The final statement of J Dilla, aka Jay Dee, aka James Yancey, created on his death-bed, was 2006’s Donuts, a ghostly and earthly masterwork that spins around and around through mysteries, on to infinity. The ghost of Dilla lives on in the collective memory of hip-hop fans, but on new albums too. His unfinished album The Shining was finished and released in 2007. His presence hung strongly over Erykah Badu’s 2008 epic New Amerykah Part One (4th World War). Rare Dilla records continue to be released. And now there’s Illa J’s debut LP, Yancey Boys.
This one is more than just homage. It’s a collaboration, and between family members no less. Illa J is John Yancey, James’ brother, 12 years younger. Yancey Boys takes leftover productions J Dilla created and cast aside between 1995 and 1998 and uses them as the foundation for new songs. During those years, Dilla worked on, among others, the Pharcyde’s Labcabincalifornia and A Tribe Called Quest’s Beats, Rhymes and Life, two classic albums with an air of contemplation, with a mission to, as the Pharcyde put it, “kick somethin’ that means somethin’”. Yancey Boys carries that same feeling.

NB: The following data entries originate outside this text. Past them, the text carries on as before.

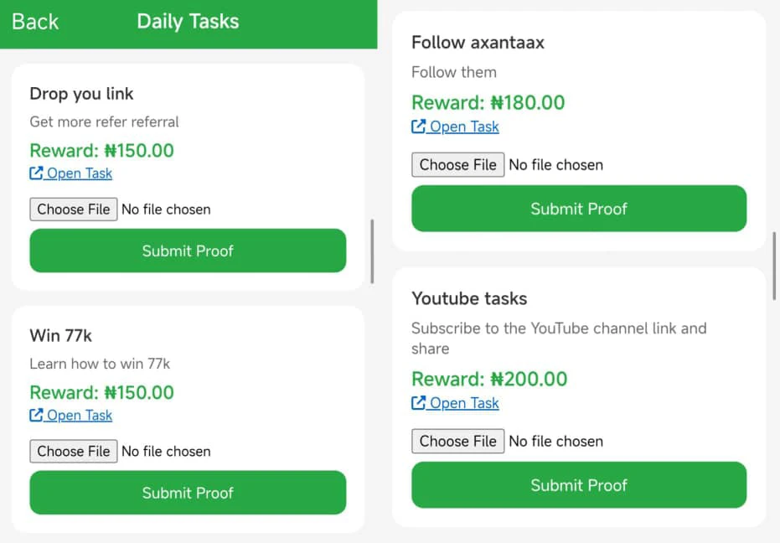
Task: Click external-link icon in Youtube tasks card
Action: [x=419, y=403]
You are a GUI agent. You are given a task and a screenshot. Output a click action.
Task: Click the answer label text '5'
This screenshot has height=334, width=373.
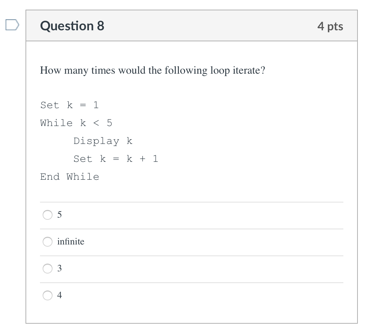[60, 215]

It is a tribute that doesn’t make too big a fuss over itself. There are a few references to Dilla’s greatness, plus memories of his personality. “Alien Family”, for example, is Frank Mitty’s spoken recollection of Dilla’s UFO love, put into the context of the entire Yancey family. Mostly, though, Yancey Boys offers a reverant continuation of the feeling of J Dila’s music, while also introducing a new talent in Illa J.
Ila J’s vocal style, a mixture of rapping and singing, is in step with J Dilla’s own in its low-key swagger, though it’s different in specifics. Both project the air of a thoughtful tough guy, a roughneck philosophizer. Illa J is in an introspective mode for much of the album, but at the same time never hesitates to boast or crack a joke. Or to coin a phrase, or paint a picture with his own style, like his whispered “I shake these haters like dice” on “R U Listenin?”, or the whole of “Air Signs”, a playful introduction to his family through the lens of their zodiac signs.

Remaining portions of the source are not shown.